節税の考え方「税率差異の分かれ目を押さえる」(個人の場合)

■税率構造(個人の場合)

個人の実効税率と所得・利益の構造図 [縦:実効税率 横:所得・利益]

上記図の通り、個人の場合の実効税率(所得税+住民税+個人事業税)は、

・195万までの部分が15%(所得税率5%+住民税率10%)
・195~290万までの部分が20%(所得税率10% +住民税率10%)
・290~330万までの部分が25%(所得税率10% +住民税率10%+事業税率5%)
・330~695万までの部分が35%(所得税率20% +住民税率10%+事業税率5%)
・695~900万までの部分が38%(所得税率23% +住民税率10%+事業税率5%)
・900~1800万までの部分が48%(所得税率33% +住民税率10%+事業税率5%)
・1800万~4000万からの部分が55%(所得税率40% +住民税率10%+事業税率5%)
・4000万からの部分が60%(所得税率45% +住民税率10%+事業税率5%)

という税率構造になっています。
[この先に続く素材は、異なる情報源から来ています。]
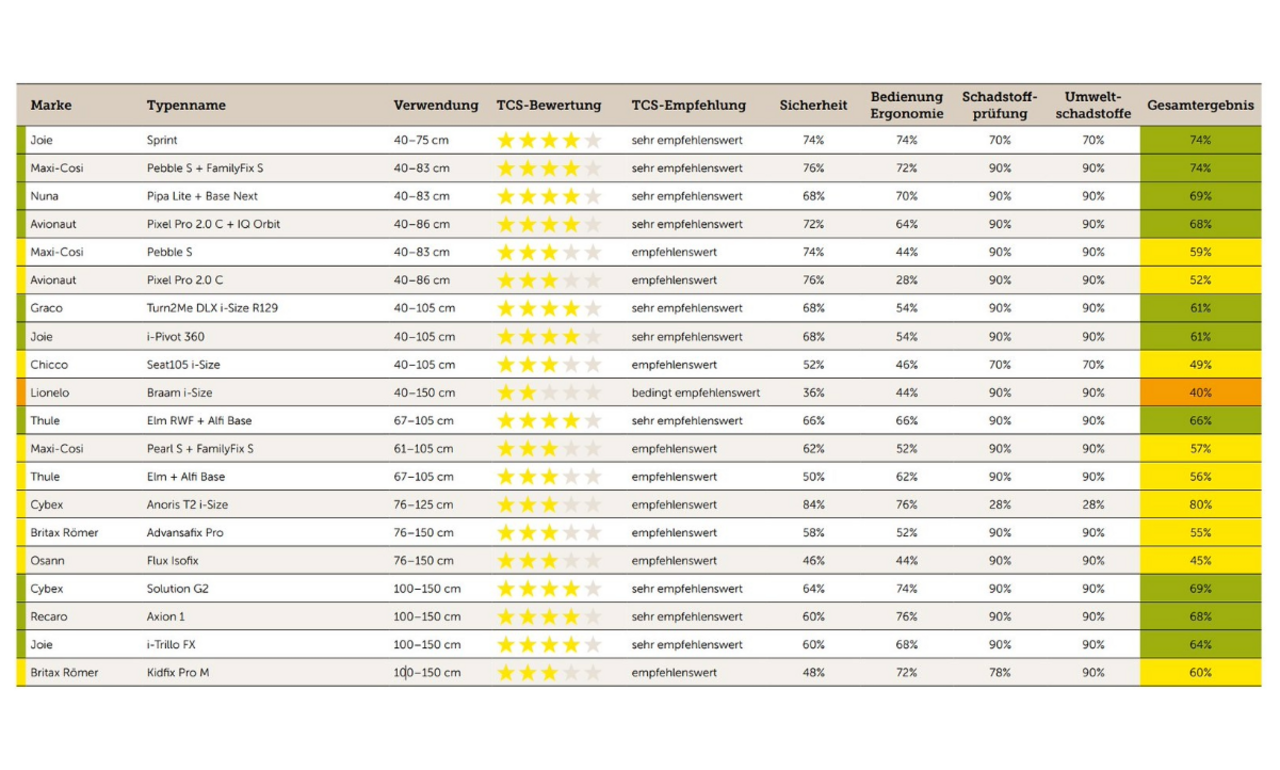Click the orange 40% Gesamtergebnis cell for Lionelo

[x=1200, y=393]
(※住民税の均等割を除き、個人事業税は5%の職種を仮定)

見方としてはこうです。
赤枠部分の儲けのうち、赤の塗りつぶし部分だけの税金がかかり、青の塗りつぶし部分だけ手元に資金を残せた」ということです。

数値で言うと、所得・利益が195万なので、税金は195万×15%で約29万になります(上記図の赤の塗りつぶし部分)。
逆に、195万の儲けのうち、195万×85%の約166万円は手元に残せています(上記図の青の塗りつぶし部分)。

つまり、税金とは、「事業の利益を手元に残すために必要なコスト」だということが言えます。
「事業の儲けを手元に残すために、195万円のうち29万円だけ必要なコストを支払い、166万円を残すことができた」ということです。

■節税を考える上でのポイント

次に、節税を考える上で抑えるべきポイントについてお話します。

個人の場合、注目したいのは、330万と900万のラインです。

所得695万の場合の税金構成
所得1000万の場合の税金構成

上記図を見てお分かりの通り、330万と900万の壁は10%と大きく変わってきます。
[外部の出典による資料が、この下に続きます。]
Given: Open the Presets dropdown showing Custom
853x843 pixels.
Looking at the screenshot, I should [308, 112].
稀に勘違いされる方がいるので協調しますが、「所得・利益が330万超えたら330万全体に対して35%がかかる」わけではありません。
あくまで飛び出た部分(上記図でいう「割増部分」)についてだけ、割り増し分(10%)の税金がかかるということです。
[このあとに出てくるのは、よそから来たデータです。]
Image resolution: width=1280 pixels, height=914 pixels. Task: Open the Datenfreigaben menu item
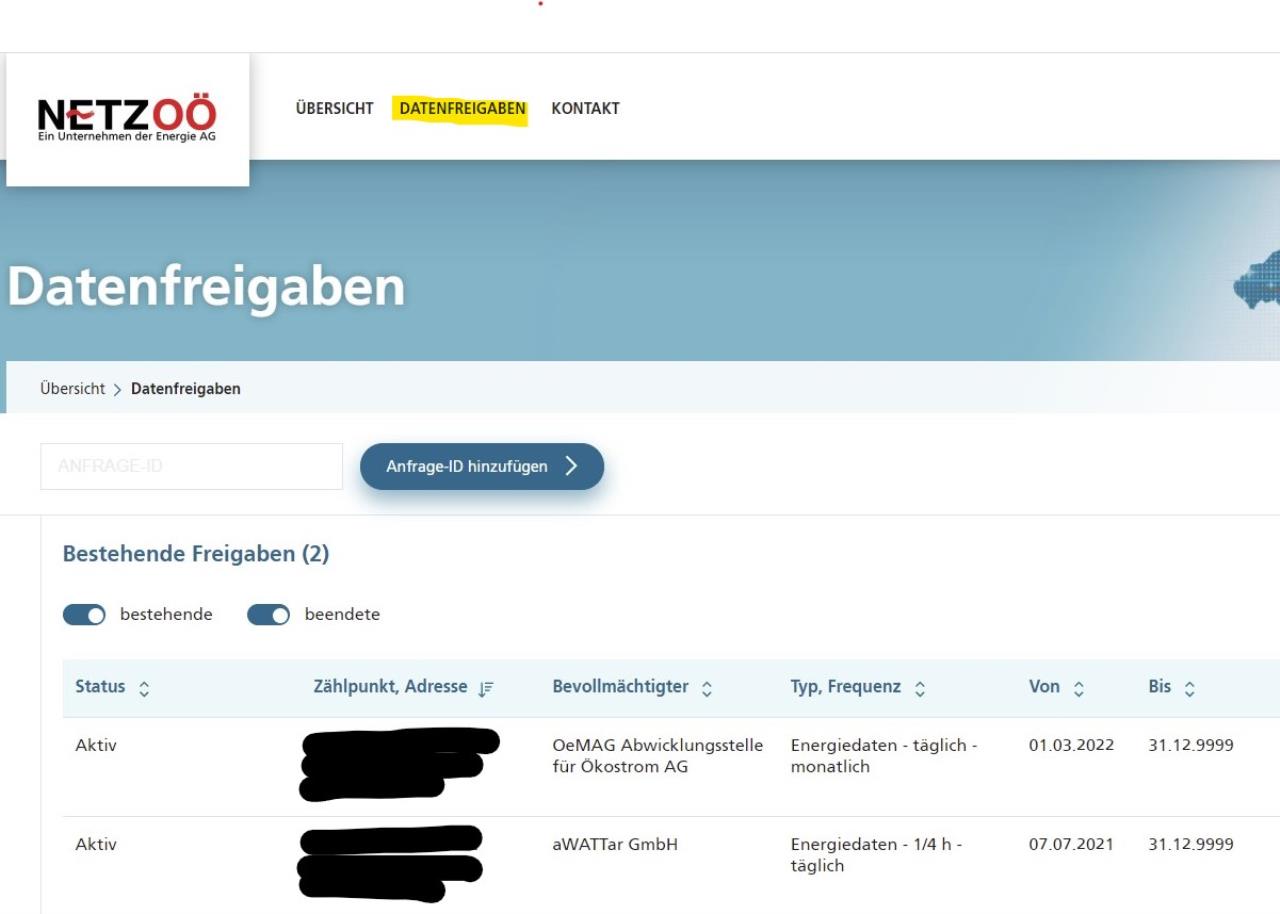tap(462, 109)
上記1つ目の図の695万円の所得・利益が出た場合の数値例で言うと、
29万(0~195万部分)+19万(195~290万部分)+10万(290~330万部分) +{91万+割増部分36万(695~330万部分)}=185万円が税金になります。
すなわち税率(実効税率)は、185万÷695万=26.6%ということになります。

つまり、個人の場合の節税において抑えるべきポイントは、税率にして10%上がる割増部分をいかに調整するかだと分かって頂けたかと思います。

よって、330万と900万のラインを少し超える場合節税対策の必要性が高まると言うことが出来ると思います。


■節税の効果と留意点

所得・利益695万に対して365万の節税対策を行った場合の数値例を見てみましょう。

所得695万に対して365万の節税対策を行った場合の税金構成

この場合、所得が全て赤枠部分である330万に収まるため、29万+19万+10万=58万円が税金になります。
すなわち税率(実効税率)は、以前の26.6%から、58万÷330万=17.6%に下げることができました。

365万の支出をして節税対策を行うことで、185万-58万127万の節税効果があった」ということです。

しかしながら一方で、365万のキャッシュが手元から消えています。これは重要な視点です。

つまり、税率的に効果的に税金を減らすことを考えるのと同時に、目先のキャッシュの消失に見合う支出だったのかという投資と回収の視点も忘れてはならないということです。